■ TEXTE EXTRAIT ■
____
«Frontières»: mère et filles

Ce n’est pas d’hier que Guy Édoin s’intéresse au deuil et aux phénomènes, parfois inexplicables, qui s’y rattachent. Dans Les eaux mortes (2006), deuxième volet de la trilogie de courts métrages Les affluents, le cinéaste mettait en scène un veuf (Gabriel Gascon) hanté par sa femme (Monique Miller) lui enjoignant de la suivre dans l’au-delà. Tant pour le spectateur que pour le personnage, le fantôme semblait bien présent. Dans Frontières, Édoin joue avec la tête du spectateur, l’amenant à douter plus d’une fois de ce qu’il a cru voir ou comprendre. À l’instar de Diane Messier (Pascale Bussières) qui, depuis la mort de son père, n’est plus la même.
Ayant mis son conjoint (Patrice Godin) à la porte, Diane vit seule avec leur fille, Sarah (Mégane Proulx). Afin de se protéger d’une quelconque menace, elle pose des cadenas sur les portes et n’hésite pas à se saisir de son arme pour faire fuir les chasseurs osant chasser sur ses terres. Sa paranoïa s’exacerbe lorsqu’on annonce que deux détenus en cavale pourraient bientôt franchir la frontière canado-américaine.
____
Entrées de données recueillies

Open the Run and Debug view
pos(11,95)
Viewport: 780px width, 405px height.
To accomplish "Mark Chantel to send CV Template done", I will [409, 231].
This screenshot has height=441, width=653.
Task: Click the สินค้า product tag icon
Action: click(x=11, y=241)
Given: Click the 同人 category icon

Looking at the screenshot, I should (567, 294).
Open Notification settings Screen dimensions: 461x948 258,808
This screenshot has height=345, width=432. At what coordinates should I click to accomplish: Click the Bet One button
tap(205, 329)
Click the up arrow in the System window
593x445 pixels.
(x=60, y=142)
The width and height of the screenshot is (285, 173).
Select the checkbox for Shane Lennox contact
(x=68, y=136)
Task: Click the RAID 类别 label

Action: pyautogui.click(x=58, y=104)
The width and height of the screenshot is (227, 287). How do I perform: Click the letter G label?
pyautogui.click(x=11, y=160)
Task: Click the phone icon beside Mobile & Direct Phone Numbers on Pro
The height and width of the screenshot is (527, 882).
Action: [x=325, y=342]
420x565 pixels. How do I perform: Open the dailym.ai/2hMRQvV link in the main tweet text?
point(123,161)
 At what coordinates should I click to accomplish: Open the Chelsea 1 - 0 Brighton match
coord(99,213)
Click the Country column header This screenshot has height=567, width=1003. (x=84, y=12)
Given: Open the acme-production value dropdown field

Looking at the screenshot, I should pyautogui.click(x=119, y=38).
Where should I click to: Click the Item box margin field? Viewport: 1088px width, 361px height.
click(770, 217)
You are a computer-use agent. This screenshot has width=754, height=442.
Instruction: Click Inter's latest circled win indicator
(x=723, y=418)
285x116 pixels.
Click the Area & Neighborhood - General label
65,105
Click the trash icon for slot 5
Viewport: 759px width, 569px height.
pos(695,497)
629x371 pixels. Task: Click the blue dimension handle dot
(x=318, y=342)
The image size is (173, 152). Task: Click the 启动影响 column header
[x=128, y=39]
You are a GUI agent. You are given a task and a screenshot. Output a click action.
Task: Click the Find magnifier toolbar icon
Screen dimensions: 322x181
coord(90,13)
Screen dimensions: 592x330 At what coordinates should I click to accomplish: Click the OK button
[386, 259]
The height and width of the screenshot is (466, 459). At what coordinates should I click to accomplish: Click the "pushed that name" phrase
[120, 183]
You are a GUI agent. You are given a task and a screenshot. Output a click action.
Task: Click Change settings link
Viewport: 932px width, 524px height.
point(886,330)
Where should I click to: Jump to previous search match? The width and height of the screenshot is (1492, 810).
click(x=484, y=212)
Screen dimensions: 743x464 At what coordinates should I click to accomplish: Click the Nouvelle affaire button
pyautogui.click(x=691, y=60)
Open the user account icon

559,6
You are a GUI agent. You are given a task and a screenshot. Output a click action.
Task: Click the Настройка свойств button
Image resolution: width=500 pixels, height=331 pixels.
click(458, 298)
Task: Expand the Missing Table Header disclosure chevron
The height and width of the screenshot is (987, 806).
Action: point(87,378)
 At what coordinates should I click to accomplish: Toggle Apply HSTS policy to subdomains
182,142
____
■ CONSIGNE ■
Poursuivez la critique du film « Frontières » à partir de sa dernière phrase. La consultation des lignes n'est pas nécessaire.

■ RÉPONSE ■
Or, depuis quelque temps, Diane croit que la maison est hantée par l’esprit de son père. Inquiètes pour sa santé mentale, ses soeurs cadettes, Carmen (Christine Beaulieu), qui vit une liaison avec une femme mariée (Marie-France Marcotte) à un homme violent (Sylvain Massé), et Julie (Marilyn Castonguay), qui souffre des infidélités de son mari (Maxime de Cotret), appellent en renfort leur mère (Micheline Lanctôt), établie en Floride. Voulant en savoir plus sur la maison ancestrale, Diane se rend au chevet de sa grand-mère démente (Béatrice Picard), qui lui fait une révélation qui la bouleversera autant que le spectateur.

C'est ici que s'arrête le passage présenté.